Hiap Seng Engineeringhas been awarded two contracts worth approximately S$57m for the provision of piping and equipment installation works and the provision of mechanical, equipment erection and structural works in Singapore. Both contracts are expected to commence in September 2013 and scheduled for completion in the financial year ending 31 March 2015.
In property news, rental demand for homes continued to strengthen in Q2, driven by a surge in interest in shoebox units. According to data from Square Foot Research, a total of 12,352 rental contracts in the non-landed private residential market were reported in Q2, up 11.6% y-o-y. In the first six months of this year, a total of 22,937 rental contracts were signed, a 10.2% rise compared with the previous year. Rental demand for shoebox units, defined as units ranging from 300 to 500 sq ft, rose 93% to 748 contracts in H1 2013.

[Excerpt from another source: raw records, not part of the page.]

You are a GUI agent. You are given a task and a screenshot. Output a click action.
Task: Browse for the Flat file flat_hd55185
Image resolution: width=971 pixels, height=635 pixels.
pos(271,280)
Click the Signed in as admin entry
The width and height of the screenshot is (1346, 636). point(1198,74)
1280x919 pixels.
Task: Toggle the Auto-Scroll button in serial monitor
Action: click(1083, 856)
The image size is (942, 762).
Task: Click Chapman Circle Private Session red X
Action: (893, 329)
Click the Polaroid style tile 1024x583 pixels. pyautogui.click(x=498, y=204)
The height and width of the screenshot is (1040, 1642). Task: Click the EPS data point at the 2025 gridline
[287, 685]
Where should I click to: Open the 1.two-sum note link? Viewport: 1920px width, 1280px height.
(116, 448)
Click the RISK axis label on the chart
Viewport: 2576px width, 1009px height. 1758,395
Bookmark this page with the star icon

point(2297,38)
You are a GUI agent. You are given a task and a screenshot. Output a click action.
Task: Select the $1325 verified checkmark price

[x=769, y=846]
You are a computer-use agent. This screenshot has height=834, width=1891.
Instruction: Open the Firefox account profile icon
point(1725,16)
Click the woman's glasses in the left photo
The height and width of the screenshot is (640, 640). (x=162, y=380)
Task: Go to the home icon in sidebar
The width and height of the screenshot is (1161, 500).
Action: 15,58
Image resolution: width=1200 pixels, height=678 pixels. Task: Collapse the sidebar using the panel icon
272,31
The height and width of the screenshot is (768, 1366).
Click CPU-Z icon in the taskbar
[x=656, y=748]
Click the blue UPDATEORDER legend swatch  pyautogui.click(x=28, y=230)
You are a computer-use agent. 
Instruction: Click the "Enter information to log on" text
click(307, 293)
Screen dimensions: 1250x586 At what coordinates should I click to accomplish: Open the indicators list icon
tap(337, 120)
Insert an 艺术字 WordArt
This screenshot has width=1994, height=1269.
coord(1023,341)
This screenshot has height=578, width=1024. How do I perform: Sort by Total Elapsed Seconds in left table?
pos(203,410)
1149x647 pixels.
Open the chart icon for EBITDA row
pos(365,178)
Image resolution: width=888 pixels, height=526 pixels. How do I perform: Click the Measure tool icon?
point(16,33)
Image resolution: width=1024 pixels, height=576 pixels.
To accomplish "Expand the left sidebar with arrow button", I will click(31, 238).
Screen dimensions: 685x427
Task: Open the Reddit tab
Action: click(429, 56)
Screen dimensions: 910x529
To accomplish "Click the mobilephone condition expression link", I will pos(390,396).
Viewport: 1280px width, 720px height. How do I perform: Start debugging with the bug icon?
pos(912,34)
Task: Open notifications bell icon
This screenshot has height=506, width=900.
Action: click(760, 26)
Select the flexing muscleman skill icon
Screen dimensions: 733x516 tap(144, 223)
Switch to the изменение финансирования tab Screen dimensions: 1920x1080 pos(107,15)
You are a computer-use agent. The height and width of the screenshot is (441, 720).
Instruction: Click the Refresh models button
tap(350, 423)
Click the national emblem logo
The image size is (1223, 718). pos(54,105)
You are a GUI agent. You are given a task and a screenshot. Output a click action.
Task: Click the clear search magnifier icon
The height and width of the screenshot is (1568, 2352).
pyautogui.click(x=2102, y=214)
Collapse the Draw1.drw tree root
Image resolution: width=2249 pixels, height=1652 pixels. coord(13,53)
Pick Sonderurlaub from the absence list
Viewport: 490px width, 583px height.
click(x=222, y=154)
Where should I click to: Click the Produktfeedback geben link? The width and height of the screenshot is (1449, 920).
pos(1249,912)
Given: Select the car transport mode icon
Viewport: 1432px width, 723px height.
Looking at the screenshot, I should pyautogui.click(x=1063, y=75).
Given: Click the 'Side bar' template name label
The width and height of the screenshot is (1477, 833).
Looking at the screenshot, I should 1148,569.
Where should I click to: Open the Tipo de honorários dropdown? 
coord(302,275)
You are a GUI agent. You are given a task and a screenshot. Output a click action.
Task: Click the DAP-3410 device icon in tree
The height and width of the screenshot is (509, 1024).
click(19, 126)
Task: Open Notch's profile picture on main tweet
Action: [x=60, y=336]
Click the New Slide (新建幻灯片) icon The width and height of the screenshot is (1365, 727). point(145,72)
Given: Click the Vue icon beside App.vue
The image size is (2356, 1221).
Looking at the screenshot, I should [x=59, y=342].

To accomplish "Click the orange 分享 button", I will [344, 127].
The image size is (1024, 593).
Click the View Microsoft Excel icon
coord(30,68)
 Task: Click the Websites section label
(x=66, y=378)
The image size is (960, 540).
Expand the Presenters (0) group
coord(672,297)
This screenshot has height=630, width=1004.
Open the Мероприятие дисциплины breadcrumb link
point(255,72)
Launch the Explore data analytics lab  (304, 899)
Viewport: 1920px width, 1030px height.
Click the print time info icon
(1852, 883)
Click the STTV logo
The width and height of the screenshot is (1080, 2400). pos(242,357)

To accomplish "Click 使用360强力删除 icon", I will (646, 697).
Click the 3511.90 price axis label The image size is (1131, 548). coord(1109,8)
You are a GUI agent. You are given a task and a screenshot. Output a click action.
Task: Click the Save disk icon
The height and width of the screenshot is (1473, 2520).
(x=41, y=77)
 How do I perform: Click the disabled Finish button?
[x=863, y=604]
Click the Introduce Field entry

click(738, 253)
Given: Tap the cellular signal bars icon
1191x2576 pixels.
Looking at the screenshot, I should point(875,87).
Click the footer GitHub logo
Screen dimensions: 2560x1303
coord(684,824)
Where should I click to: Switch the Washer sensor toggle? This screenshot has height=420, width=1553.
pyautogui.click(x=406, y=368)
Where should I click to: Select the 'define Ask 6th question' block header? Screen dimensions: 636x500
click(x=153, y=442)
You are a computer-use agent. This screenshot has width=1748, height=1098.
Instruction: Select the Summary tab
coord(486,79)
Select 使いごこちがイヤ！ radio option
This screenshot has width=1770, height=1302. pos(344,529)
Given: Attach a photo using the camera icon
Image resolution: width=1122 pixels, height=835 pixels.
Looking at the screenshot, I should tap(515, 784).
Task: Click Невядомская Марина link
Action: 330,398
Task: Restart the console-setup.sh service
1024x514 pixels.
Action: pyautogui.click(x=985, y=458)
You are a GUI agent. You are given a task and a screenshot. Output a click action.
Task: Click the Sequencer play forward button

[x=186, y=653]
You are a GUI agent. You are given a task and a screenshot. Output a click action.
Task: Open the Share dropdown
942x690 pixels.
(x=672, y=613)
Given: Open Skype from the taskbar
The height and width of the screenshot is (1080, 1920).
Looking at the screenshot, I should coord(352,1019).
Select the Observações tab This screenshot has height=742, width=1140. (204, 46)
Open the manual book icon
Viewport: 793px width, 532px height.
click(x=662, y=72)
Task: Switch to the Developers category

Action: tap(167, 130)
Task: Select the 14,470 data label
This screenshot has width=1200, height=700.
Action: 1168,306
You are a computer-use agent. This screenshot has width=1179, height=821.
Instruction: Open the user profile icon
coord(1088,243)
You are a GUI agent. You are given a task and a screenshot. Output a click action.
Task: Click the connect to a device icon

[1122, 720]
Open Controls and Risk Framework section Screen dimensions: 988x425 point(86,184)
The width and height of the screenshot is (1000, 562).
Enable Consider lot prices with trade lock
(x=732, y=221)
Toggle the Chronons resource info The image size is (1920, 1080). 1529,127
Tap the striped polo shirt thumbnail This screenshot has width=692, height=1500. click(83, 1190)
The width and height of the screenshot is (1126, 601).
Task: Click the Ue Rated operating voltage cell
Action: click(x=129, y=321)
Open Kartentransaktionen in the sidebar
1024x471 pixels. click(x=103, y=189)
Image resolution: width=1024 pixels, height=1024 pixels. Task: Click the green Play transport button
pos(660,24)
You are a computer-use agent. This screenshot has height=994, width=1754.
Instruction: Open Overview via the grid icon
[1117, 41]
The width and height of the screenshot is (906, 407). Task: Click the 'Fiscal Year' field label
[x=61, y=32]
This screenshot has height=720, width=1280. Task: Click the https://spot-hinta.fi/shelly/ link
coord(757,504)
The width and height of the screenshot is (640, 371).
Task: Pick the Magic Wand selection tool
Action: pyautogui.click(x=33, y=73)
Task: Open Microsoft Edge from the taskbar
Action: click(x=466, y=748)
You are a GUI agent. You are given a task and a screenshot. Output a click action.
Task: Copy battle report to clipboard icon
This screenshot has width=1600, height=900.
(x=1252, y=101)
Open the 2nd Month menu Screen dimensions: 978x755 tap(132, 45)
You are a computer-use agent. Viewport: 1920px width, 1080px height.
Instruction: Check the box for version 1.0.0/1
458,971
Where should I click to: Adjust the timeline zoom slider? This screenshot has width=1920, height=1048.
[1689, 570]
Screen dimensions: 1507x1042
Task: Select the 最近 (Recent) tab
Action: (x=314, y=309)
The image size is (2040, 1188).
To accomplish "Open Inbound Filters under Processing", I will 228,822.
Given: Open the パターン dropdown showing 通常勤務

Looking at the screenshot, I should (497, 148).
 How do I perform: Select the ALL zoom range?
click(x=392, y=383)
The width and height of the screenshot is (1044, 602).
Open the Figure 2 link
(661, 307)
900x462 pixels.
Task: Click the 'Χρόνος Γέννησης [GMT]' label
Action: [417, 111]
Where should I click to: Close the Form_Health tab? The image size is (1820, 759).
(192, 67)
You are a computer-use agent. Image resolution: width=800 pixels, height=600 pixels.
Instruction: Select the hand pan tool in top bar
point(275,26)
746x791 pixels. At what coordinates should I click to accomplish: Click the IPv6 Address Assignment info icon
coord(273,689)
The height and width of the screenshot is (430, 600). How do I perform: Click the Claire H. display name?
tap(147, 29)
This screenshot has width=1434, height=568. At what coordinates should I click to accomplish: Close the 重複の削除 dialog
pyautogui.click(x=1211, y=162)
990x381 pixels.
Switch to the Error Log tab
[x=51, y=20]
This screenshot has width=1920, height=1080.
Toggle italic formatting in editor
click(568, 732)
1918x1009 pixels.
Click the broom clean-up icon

US markets eased, taking a breather from the rise the prior session triggered by the FED's decision to postpone cutting down QE. The 10-yr yield rebound a tat to 2.75% while the USD Index tapped up slightly to 80.36. Existing home sales rose 1.7% m-o-m, better than the -2.6% consensus expectations. The September Philadelphia Fed Business Outlook also gained a better 22.3 compared to 10.3 consensus expectations.